L'incontro di Roma ha chiuso una giornata molto importante per il leader di Kiev (che ha dormito nel lussuoso hotel Parco dei Principi ai Parioli e oggi incontrera il presidente della Repubblica Sergio Mattarella). Ieri nel Gruppo di contatto presso la base aerea di Ramstein, in Germania, Zelensky ha fissato la dead line: «Sto facendo del mio meglio per porre fine a questa guerra con dignità per l'Ucraina e per tutta l'Europa quest'anno. E so che posso contare sul vostro sostegno. Dobbiamo tutti ricordare che porre fine alla guerra è il nostro obiettivo comune: il nostro, non quello della Russia». Gli alleati hanno risposto con rassicurazioni e nuovi aiuti. Gli Stati Uniti hanno annunciato un nuovo pacchetto di aiuti militari da 500 milioni di dollari per l'Ucraina che, a dire del segretario alla Difesa degli Stati Uniti, Lloyd Austin, comprenderanno «ulteriori missili per la difesa aerea ucraina, più munizioni, più munizioni aria-terra e altre attrezzature per supportare gli F-16 ucraini». La sensazione è che potrebbe essere l'ultimo pacco dono da Washington a Kiev prima che l'insediamento del presidente eletto Donald Trump rimescoli le carte. Prospettiva ben chiara anche all'alta rappresentante dell'Ue Kaja Kallas: «Siamo pronti a sostenere l'Ucraina se gli Stati Uniti non vorranno più farlo». Convinto, anzi convintissimo, appare anche l'olandese Mark Rutte, segretario generale della Nato: «Siamo qui oggi per essere sicuri che l'Ucraina abbia ciò che le serve in termini di equipaggiamento e addestramento per prolungare la battaglia e prevalere». Segue bacchettata: «C'è il tema della condivisione del peso degli aiuti all'Ucraina tra gli alleati: la Germania, che ci ospita, ha ad esempio fornito circa 30 miliardi». Insomma, ciascuno faccia il suo.

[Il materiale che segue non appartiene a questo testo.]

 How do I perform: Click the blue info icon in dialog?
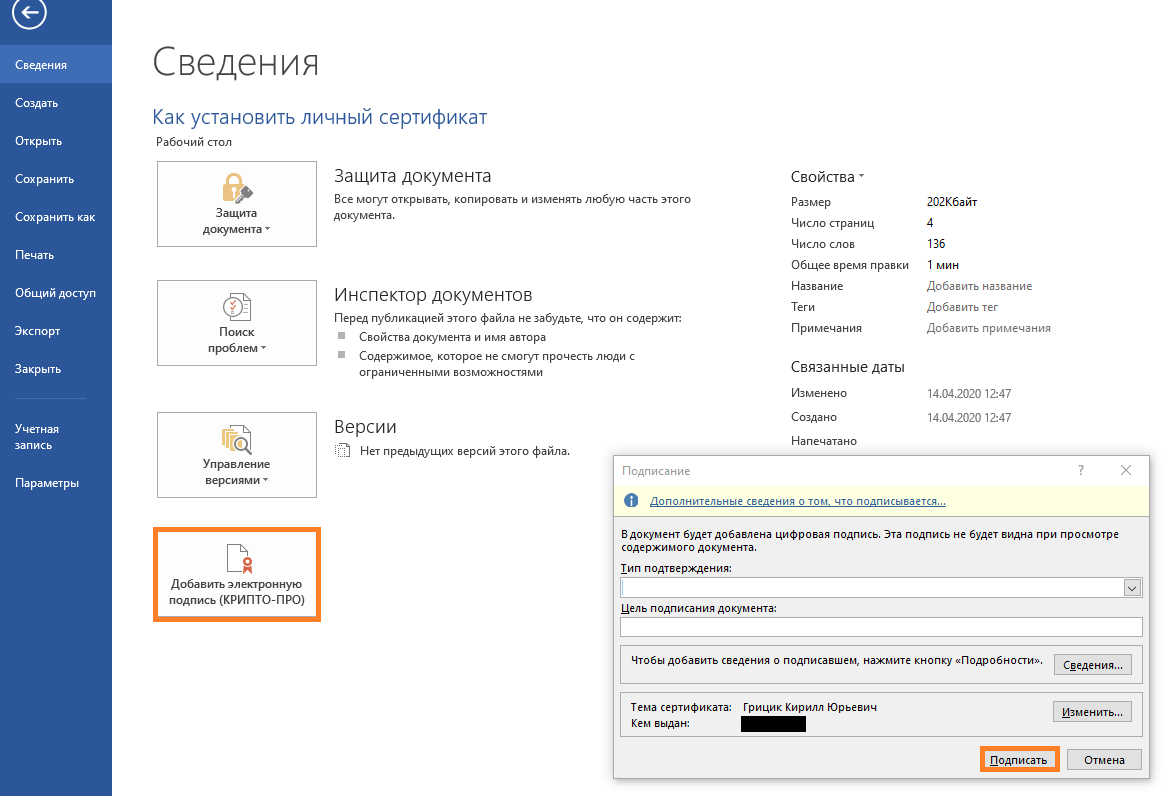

E a proposito di Alleanza Atlatica, ieri è stato anche il giorno del gran rifiuto del cancelliere tedesco Olaf Scholz alla proposta del presidente eletto Usa Donald Trump di aumentare la spesa per la difesa della Nato al 5 per cento del Pil. «Il 5 per cento significa oltre 200 miliardi l'anno, il nostro bilancio è all'incirca di 490 miliardi. Sono tanti soldi. O si risparmia nell'ordine di grandezza di 150 miliardi, o si fanno debiti per la stessa cifra o si alzano le tasse. Ecco perché è importante concentrarsi sul 2 per cento».
Un tema questo sul quale si era in precedenza espressa la stessa Meloni, sollecitata dalle domande dei giornalisti: «Penso che gli scogli si debbano superare con il dialogo: nello specifico la questione penso sia interna alla Ue, non tanto di rapporto con gli Usa. L'Ue deve individuare strumenti per una difesa competitiva».